> [REQUIRED WORK]: Count the lines in the records below that contain the string "location", treating uppercase and lowercase as different. Reply with the number alone.

> [DATASET ROWS]:
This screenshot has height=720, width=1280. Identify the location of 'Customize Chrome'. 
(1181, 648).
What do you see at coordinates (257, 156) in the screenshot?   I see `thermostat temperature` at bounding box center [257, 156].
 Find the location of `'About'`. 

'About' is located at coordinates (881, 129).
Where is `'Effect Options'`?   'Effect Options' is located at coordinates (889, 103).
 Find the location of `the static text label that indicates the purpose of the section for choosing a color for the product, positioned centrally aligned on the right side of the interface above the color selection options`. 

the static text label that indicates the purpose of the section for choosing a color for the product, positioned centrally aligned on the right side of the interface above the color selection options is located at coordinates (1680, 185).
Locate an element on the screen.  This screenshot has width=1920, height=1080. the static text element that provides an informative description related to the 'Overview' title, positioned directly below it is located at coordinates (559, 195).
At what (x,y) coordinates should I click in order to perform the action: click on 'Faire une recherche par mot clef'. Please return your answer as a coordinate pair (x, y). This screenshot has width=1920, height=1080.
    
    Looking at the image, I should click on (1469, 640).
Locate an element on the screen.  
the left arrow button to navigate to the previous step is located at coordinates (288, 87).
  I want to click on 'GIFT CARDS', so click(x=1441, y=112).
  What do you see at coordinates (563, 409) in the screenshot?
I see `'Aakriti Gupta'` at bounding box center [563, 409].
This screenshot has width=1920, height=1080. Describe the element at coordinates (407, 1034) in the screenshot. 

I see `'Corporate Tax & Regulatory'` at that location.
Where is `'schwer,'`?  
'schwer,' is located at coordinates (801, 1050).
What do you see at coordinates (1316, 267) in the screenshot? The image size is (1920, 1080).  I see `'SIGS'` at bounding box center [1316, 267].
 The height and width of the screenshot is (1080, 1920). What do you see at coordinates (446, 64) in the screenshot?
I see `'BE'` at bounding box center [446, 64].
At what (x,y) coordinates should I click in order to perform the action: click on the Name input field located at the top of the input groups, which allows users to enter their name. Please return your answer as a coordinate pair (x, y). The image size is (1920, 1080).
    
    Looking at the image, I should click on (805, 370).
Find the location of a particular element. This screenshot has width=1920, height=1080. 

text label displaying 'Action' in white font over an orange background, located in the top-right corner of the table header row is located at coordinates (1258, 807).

> [TASK SOLUTION]: 5